Shields: It’s certainly unclear. The first deepwater oil would be at least 6 or 7 years down the road and it may be more. And first production may not be very high. To get major production from the deepwater, we’re talking about 12 years or more.

SA: The US EIA forecasts that Mexico’s production will decline by 600,000 barrels a day by 2020, at which point the country would become an oil importer. Do you agree with that view?

Shields: If we were to project the 5% annual decline rate mentioned earlier, production would probably not be very far away from that. There are many unforeseeable factors, but I would imagine that Mexico’s production by 2020 could be something like 1.8 or 1.9 million b/day. It could be lower.

FOR ALL

Every report I've seen on Cantarell Field describes it as gas cap expansion drive thanks to N2 injection. As such there really can't be any projection of future production rates based upon just past rates. As the N2 cap expands it pushes the oil down dip to the producing wells. When the N2 reaches each producer that well is shut in. How quickly producing wells are shut in is a function of where they sit structurally. If most are high on the structure then rate can be lost quickly. Lower on the structure than more slowly. But I don't know the well distribution in the field but I have no doubt PEMEX does. The N2 levels don't just bump up over night. Their increase can be plotted over time and projections made. I suspect by this time PEMEX has a fairly accurate model of the expansion rate vs. recovery. That info along with knowing where the remaining producing wells sit structurally should give them a decent production forecast. A forecast they don't appear to want to offer in detail.
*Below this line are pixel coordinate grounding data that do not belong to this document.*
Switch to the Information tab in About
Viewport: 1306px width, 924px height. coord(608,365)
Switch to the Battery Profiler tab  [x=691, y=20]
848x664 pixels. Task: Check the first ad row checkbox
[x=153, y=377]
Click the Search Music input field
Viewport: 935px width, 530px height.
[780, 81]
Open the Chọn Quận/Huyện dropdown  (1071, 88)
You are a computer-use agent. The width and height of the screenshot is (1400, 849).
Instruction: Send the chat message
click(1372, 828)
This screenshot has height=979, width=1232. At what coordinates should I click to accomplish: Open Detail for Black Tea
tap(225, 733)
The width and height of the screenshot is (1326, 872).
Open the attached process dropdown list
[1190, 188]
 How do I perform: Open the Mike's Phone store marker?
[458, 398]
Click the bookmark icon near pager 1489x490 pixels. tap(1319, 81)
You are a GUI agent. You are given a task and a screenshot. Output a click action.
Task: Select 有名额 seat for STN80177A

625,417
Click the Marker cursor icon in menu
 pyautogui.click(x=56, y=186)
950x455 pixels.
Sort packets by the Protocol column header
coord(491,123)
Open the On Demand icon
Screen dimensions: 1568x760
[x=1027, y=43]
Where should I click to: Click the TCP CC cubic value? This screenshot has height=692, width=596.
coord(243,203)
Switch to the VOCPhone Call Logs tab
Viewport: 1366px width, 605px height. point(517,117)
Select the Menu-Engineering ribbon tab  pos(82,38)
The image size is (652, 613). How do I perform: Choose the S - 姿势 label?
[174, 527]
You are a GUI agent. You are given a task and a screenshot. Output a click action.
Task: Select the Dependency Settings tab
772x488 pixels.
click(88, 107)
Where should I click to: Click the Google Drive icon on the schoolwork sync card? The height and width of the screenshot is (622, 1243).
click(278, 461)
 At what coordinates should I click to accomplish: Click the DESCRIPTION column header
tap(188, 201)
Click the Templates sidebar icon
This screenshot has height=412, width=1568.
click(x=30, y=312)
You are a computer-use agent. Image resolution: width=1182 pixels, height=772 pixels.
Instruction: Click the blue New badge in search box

If anyone has info that the drive mechanism is different I would be glad to hear it. Over the years many have described it as a gas cap expansion but I've never seen documentation.

Rockman, the Cantarell oil field is very unusual, since it is in the Chicxulub crater produced by the meteor that killed off the dinosaurs. The formation is the debris that filled the crater afterwards, and as a result it has very high porosity and permeability, and no doubt the rock is fractured beyond belief. It was the ultimate frac job.

Because of the high permeability, PEMEX was able to crank up production to extremely high rates by simply injecting nitrogen like there was no tomorrow.

I think the fundamental problem PEMEX has is simply that the oil column between the gas above and the water below is now very thin and that frankly there is very little oil left that can be produced. If there was any oil bypassed by the rapid gas injection scheme, it is probably lost for good.

I'm not very confident in PEMEXs ability to forecast the production, because their production forecasts in the past have been completely wrong. They didn't predict the sudden and steep decline the field underwent.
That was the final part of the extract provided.